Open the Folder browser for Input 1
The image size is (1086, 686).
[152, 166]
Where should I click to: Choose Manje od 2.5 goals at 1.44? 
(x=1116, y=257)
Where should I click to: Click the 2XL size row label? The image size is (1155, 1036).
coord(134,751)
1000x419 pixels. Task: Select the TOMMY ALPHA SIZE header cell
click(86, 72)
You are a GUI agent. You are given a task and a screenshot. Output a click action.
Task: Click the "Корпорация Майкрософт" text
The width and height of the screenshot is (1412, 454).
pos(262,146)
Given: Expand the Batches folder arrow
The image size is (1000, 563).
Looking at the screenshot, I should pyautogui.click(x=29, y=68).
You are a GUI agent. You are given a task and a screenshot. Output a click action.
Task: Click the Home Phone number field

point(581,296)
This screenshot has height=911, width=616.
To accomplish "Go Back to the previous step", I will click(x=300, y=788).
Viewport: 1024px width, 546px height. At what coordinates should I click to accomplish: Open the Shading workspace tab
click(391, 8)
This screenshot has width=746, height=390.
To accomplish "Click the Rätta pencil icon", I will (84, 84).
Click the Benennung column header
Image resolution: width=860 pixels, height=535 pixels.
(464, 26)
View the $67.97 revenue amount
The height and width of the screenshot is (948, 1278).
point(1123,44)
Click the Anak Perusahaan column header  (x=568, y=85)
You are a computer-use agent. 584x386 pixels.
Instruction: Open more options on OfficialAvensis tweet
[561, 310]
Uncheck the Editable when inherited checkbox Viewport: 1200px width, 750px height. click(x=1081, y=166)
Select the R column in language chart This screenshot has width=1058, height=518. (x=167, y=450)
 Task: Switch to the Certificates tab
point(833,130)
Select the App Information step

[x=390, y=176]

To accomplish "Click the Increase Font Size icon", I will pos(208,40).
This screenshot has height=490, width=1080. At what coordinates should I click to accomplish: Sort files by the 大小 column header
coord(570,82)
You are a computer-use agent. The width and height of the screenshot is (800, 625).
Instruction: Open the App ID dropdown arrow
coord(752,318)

##############################

ABOUT THIS EXERCISE
All of the material must be written out again without any change.

TASK SOLUTION
Open the Folder browser for Input 1
The image size is (1086, 686).
[152, 166]
Where should I click to: Choose Manje od 2.5 goals at 1.44? 
(x=1116, y=257)
Where should I click to: Click the 2XL size row label? The image size is (1155, 1036).
coord(134,751)
1000x419 pixels. Task: Select the TOMMY ALPHA SIZE header cell
click(86, 72)
You are a GUI agent. You are given a task and a screenshot. Output a click action.
Task: Click the "Корпорация Майкрософт" text
The width and height of the screenshot is (1412, 454).
pos(262,146)
Given: Expand the Batches folder arrow
The image size is (1000, 563).
Looking at the screenshot, I should pyautogui.click(x=29, y=68).
You are a GUI agent. You are given a task and a screenshot. Output a click action.
Task: Click the Home Phone number field

point(581,296)
This screenshot has height=911, width=616.
To accomplish "Go Back to the previous step", I will click(x=300, y=788).
Viewport: 1024px width, 546px height. At what coordinates should I click to accomplish: Open the Shading workspace tab
click(391, 8)
This screenshot has width=746, height=390.
To accomplish "Click the Rätta pencil icon", I will (84, 84).
Click the Benennung column header
Image resolution: width=860 pixels, height=535 pixels.
(464, 26)
View the $67.97 revenue amount
The height and width of the screenshot is (948, 1278).
point(1123,44)
Click the Anak Perusahaan column header  (x=568, y=85)
You are a computer-use agent. 584x386 pixels.
Instruction: Open more options on OfficialAvensis tweet
[561, 310]
Uncheck the Editable when inherited checkbox Viewport: 1200px width, 750px height. click(x=1081, y=166)
Select the R column in language chart This screenshot has width=1058, height=518. (x=167, y=450)
 Task: Switch to the Certificates tab
point(833,130)
Select the App Information step

[x=390, y=176]

To accomplish "Click the Increase Font Size icon", I will pos(208,40).
This screenshot has height=490, width=1080. At what coordinates should I click to accomplish: Sort files by the 大小 column header
coord(570,82)
You are a computer-use agent. The width and height of the screenshot is (800, 625).
Instruction: Open the App ID dropdown arrow
coord(752,318)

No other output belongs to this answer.